▶ **Brief**:
Your output should consist of every record, copied exactly.

▶ **Records supplied**:

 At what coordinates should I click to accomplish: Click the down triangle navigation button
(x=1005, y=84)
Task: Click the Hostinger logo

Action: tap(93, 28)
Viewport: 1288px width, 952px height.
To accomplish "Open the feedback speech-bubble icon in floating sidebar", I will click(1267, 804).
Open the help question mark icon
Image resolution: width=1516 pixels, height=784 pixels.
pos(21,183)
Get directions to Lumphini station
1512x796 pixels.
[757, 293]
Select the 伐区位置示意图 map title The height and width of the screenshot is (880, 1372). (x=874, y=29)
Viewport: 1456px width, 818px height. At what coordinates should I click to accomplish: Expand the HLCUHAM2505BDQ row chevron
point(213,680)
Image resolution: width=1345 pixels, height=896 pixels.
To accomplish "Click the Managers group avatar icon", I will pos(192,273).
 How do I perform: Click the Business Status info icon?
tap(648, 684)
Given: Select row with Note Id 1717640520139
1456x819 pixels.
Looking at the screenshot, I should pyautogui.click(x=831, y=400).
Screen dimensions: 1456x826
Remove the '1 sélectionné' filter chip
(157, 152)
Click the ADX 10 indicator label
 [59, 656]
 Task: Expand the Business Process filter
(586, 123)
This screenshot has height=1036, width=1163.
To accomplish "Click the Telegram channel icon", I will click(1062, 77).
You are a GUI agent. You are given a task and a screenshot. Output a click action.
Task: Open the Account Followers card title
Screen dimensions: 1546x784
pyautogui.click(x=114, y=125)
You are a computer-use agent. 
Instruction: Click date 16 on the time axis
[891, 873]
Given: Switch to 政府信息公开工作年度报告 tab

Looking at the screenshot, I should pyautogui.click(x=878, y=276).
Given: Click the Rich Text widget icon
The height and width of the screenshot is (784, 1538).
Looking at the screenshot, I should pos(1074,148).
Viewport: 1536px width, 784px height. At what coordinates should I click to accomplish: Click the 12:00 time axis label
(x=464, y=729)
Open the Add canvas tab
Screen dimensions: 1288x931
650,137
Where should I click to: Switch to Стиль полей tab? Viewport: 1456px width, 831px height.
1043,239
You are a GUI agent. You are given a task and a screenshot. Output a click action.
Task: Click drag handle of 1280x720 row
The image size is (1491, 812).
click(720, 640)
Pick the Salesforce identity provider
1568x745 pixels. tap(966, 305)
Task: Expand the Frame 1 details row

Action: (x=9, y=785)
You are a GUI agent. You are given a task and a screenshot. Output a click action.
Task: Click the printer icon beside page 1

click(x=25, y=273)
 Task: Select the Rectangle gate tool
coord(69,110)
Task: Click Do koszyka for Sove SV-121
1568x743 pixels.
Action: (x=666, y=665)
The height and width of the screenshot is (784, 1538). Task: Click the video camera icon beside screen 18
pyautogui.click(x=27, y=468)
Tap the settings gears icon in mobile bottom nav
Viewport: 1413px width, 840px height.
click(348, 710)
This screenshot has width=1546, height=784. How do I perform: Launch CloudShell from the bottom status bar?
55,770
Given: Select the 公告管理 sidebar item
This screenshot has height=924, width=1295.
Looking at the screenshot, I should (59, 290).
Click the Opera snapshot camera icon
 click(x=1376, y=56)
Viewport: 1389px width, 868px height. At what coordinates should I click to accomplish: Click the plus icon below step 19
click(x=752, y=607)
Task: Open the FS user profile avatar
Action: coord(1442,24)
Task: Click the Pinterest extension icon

▶ **The answer**:
 At what coordinates should I click to accomplish: Click the down triangle navigation button
(x=1005, y=84)
Task: Click the Hostinger logo

Action: tap(93, 28)
Viewport: 1288px width, 952px height.
To accomplish "Open the feedback speech-bubble icon in floating sidebar", I will click(1267, 804).
Open the help question mark icon
Image resolution: width=1516 pixels, height=784 pixels.
pos(21,183)
Get directions to Lumphini station
1512x796 pixels.
[757, 293]
Select the 伐区位置示意图 map title The height and width of the screenshot is (880, 1372). (x=874, y=29)
Viewport: 1456px width, 818px height. At what coordinates should I click to accomplish: Expand the HLCUHAM2505BDQ row chevron
point(213,680)
Image resolution: width=1345 pixels, height=896 pixels.
To accomplish "Click the Managers group avatar icon", I will pos(192,273).
 How do I perform: Click the Business Status info icon?
tap(648, 684)
Given: Select row with Note Id 1717640520139
1456x819 pixels.
Looking at the screenshot, I should pyautogui.click(x=831, y=400).
Screen dimensions: 1456x826
Remove the '1 sélectionné' filter chip
(157, 152)
Click the ADX 10 indicator label
 [59, 656]
 Task: Expand the Business Process filter
(586, 123)
This screenshot has height=1036, width=1163.
To accomplish "Click the Telegram channel icon", I will click(1062, 77).
You are a GUI agent. You are given a task and a screenshot. Output a click action.
Task: Open the Account Followers card title
Screen dimensions: 1546x784
pyautogui.click(x=114, y=125)
You are a computer-use agent. 
Instruction: Click date 16 on the time axis
[891, 873]
Given: Switch to 政府信息公开工作年度报告 tab

Looking at the screenshot, I should pyautogui.click(x=878, y=276).
Given: Click the Rich Text widget icon
The height and width of the screenshot is (784, 1538).
Looking at the screenshot, I should pos(1074,148).
Viewport: 1536px width, 784px height. At what coordinates should I click to accomplish: Click the 12:00 time axis label
(x=464, y=729)
Open the Add canvas tab
Screen dimensions: 1288x931
650,137
Where should I click to: Switch to Стиль полей tab? Viewport: 1456px width, 831px height.
1043,239
You are a GUI agent. You are given a task and a screenshot. Output a click action.
Task: Click drag handle of 1280x720 row
The image size is (1491, 812).
click(720, 640)
Pick the Salesforce identity provider
1568x745 pixels. tap(966, 305)
Task: Expand the Frame 1 details row

Action: (x=9, y=785)
You are a GUI agent. You are given a task and a screenshot. Output a click action.
Task: Click the printer icon beside page 1

click(x=25, y=273)
 Task: Select the Rectangle gate tool
coord(69,110)
Task: Click Do koszyka for Sove SV-121
1568x743 pixels.
Action: (x=666, y=665)
The height and width of the screenshot is (784, 1538). Task: Click the video camera icon beside screen 18
pyautogui.click(x=27, y=468)
Tap the settings gears icon in mobile bottom nav
Viewport: 1413px width, 840px height.
click(348, 710)
This screenshot has width=1546, height=784. How do I perform: Launch CloudShell from the bottom status bar?
55,770
Given: Select the 公告管理 sidebar item
This screenshot has height=924, width=1295.
Looking at the screenshot, I should (59, 290).
Click the Opera snapshot camera icon
 click(x=1376, y=56)
Viewport: 1389px width, 868px height. At what coordinates should I click to accomplish: Click the plus icon below step 19
click(x=752, y=607)
Task: Open the FS user profile avatar
Action: coord(1442,24)
Task: Click the Pinterest extension icon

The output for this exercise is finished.